7,9 secondes pour le 0 à 100, et le 1000m départ arrêté en moins de 29 secondes, pour un prix de vente de 85 000 Francs : l’affaire est excellente pour qui ose sauter le pas…

Mais pourquoi « qui ose » ? Disons que la Lancer 2000 EX Turbo est une sportive… Vieille école !

Déjà c’est une propulsion, et les 170 ch qui vont littéralement débouler sur le train arrière ne sont pas spécialement dociles (nous sommes encore loin des turbo « basse pression », et le coup de pied au c.l passé un certain régime est encore très présent). De plus l’essieu arrière est rigide et, pour tout dire, pas franchement étudié pour recevoir une telle puissance

A noter qu’il est possible moyennant un supplément de 1750 Francs de disposer d’un pont autobloquant qui, s’il ne règle pas à lui seul tous les problèmes, améliore tout de même grandement la maîtrise de l’auto à grande vitesse. Bref la Lancer Turbo est de la race des voitures qui se domptent bien plus qu’elles ne se conduisent !

D’une conduite pour le moins virile, son volant n’était pas à mettre entre des mains inexpérimentées.


La décoration extérieure de la voiture annonce d’ailleurs clairement la couleur : Spoiler généreux, becquet sur le coffre, bandes latérales orange et jantes en aluminium vernies pour le moins imposantes avec des enveloppes en 185/65 HR 14, une « grosse monte » à une époque où le standard était le 155 SR 13…


Mais le plus notable est la reprise d’un classique qui défraya la chronique en 1973 lors de son introduction sur la BMW 2002 Turbo : L’autocollant facial « 2000 Turbo » collé à l’envers pour être lu dans le rétroviseur des automobilistes qui précèdent, en clair : « Casse-toi de mon chemin ! »

« Bon, tu as compris ce qui est marqué ? Tu dégages avec ta bouse ! »

| Consigne |
Pouvez-vous recopier à l'identique le passage du texte ci-dessus sur la Lancer 2000 EX Turbo, depuis « 7,9 secondes pour » jusqu'à « Vieille école ! » inclus ?

| Données fournies |
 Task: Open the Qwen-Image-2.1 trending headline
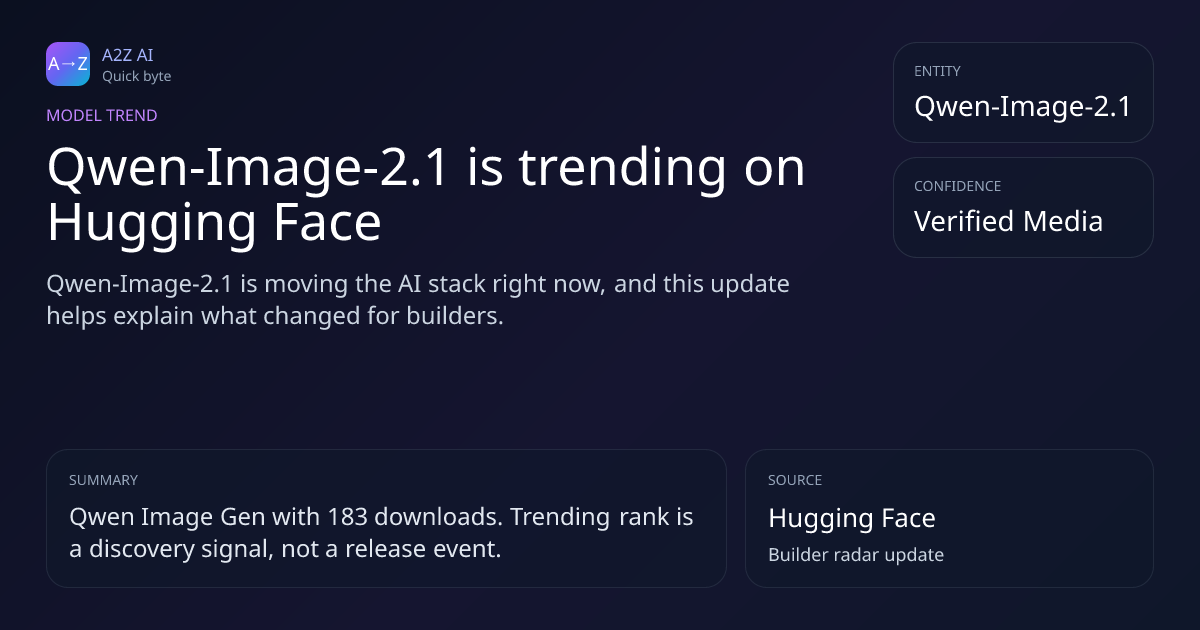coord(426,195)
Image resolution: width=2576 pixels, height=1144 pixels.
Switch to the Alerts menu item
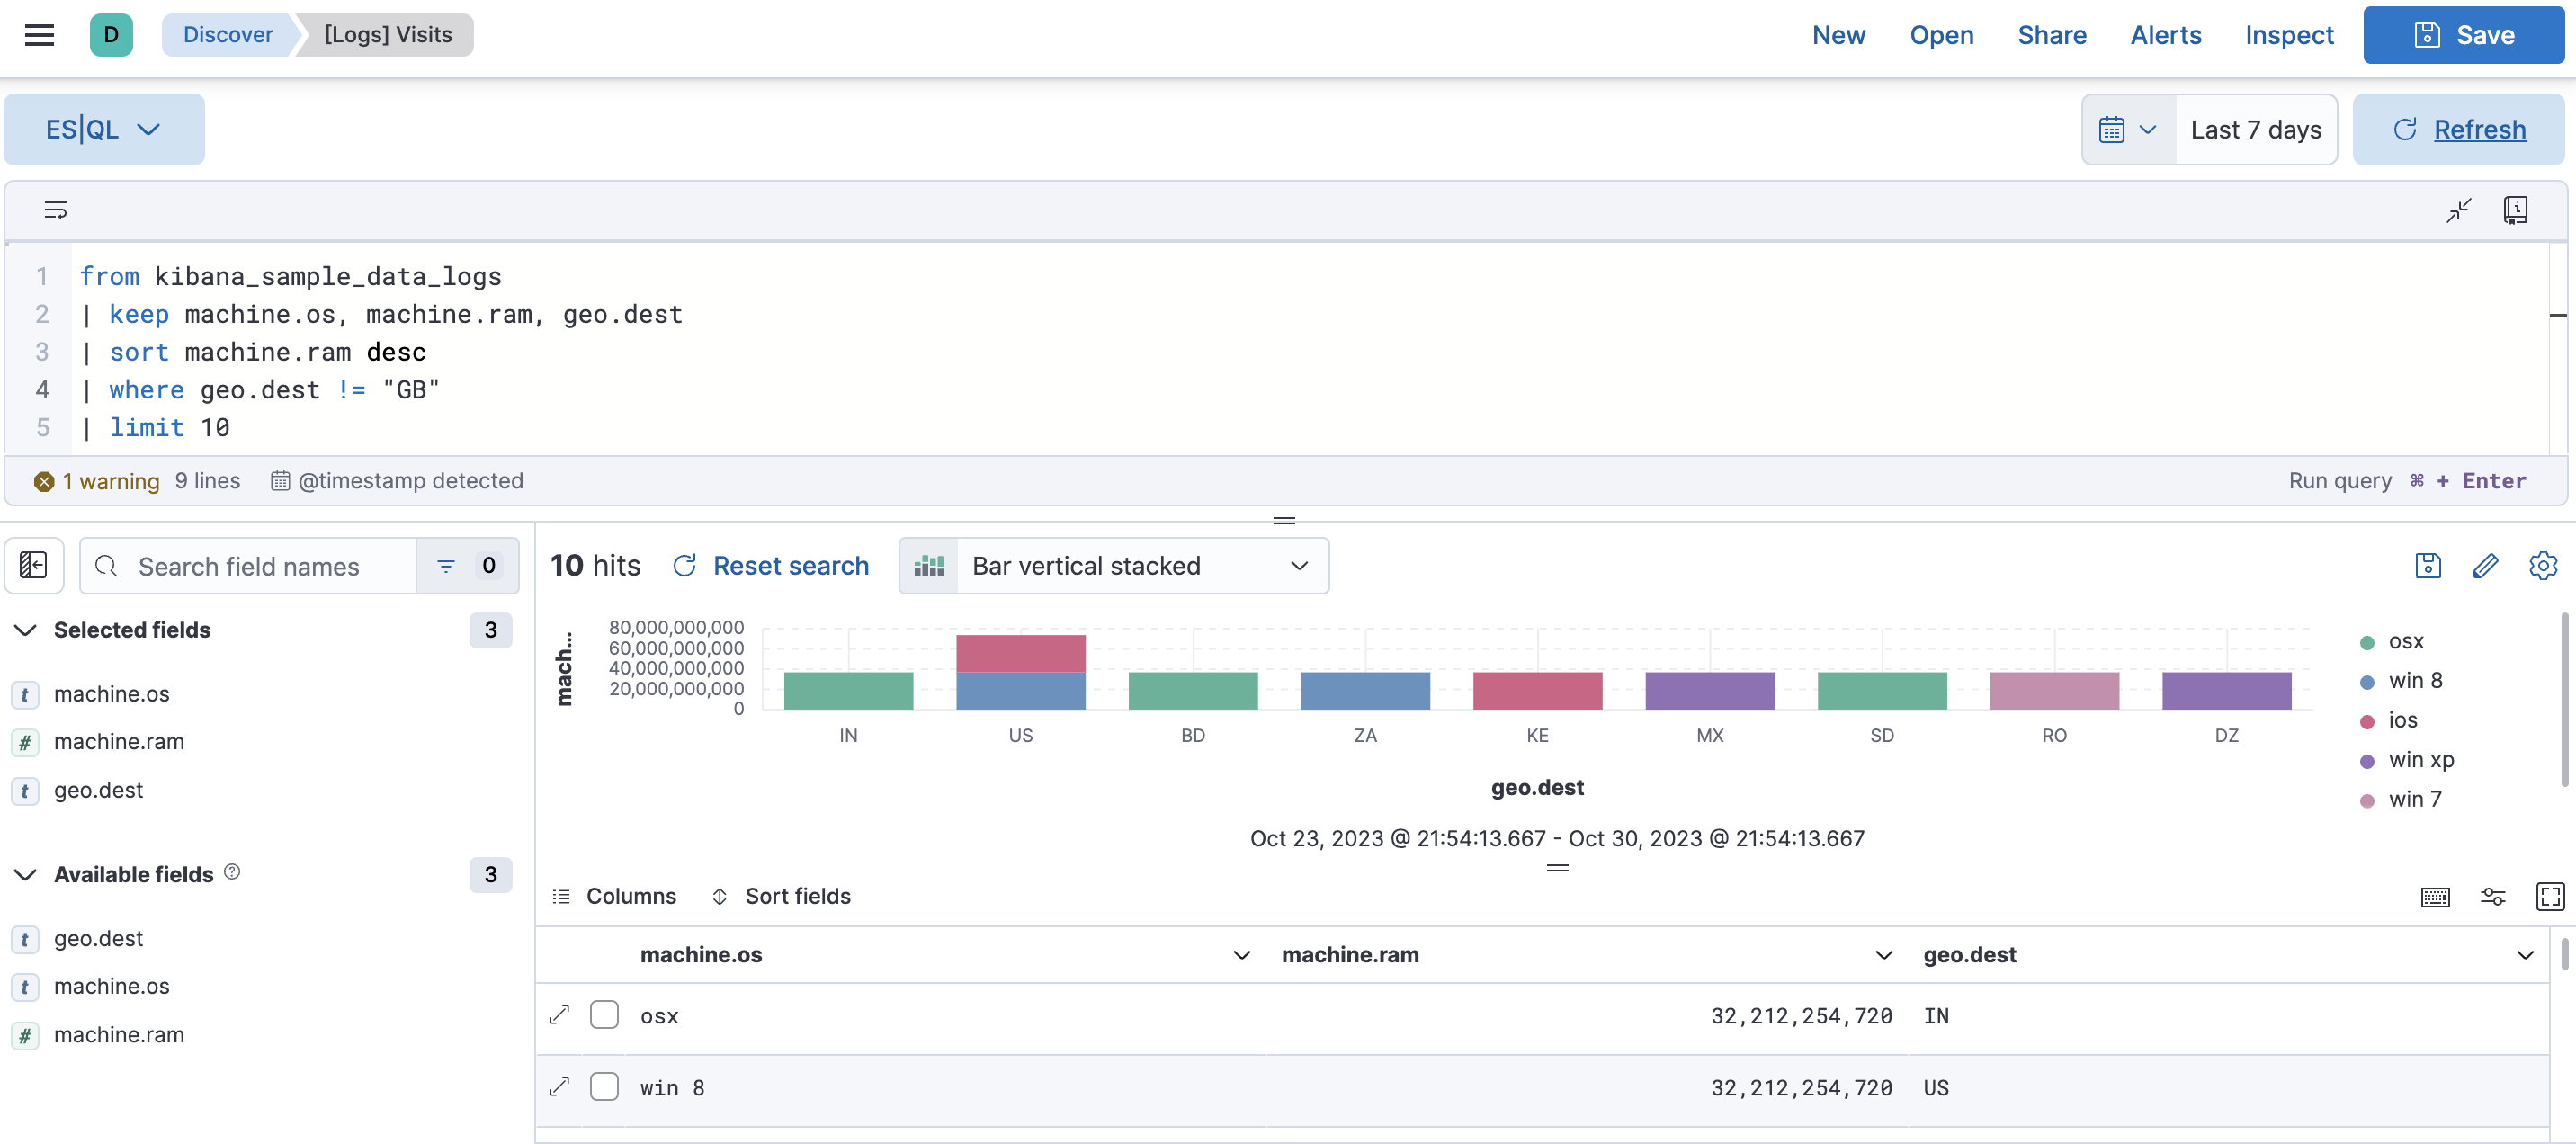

| Réponse attendue |
7,9 secondes pour le 0 à 100, et le 1000m départ arrêté en moins de 29 secondes, pour un prix de vente de 85 000 Francs : l’affaire est excellente pour qui ose sauter le pas…

Mais pourquoi « qui ose » ? Disons que la Lancer 2000 EX Turbo est une sportive… Vieille école !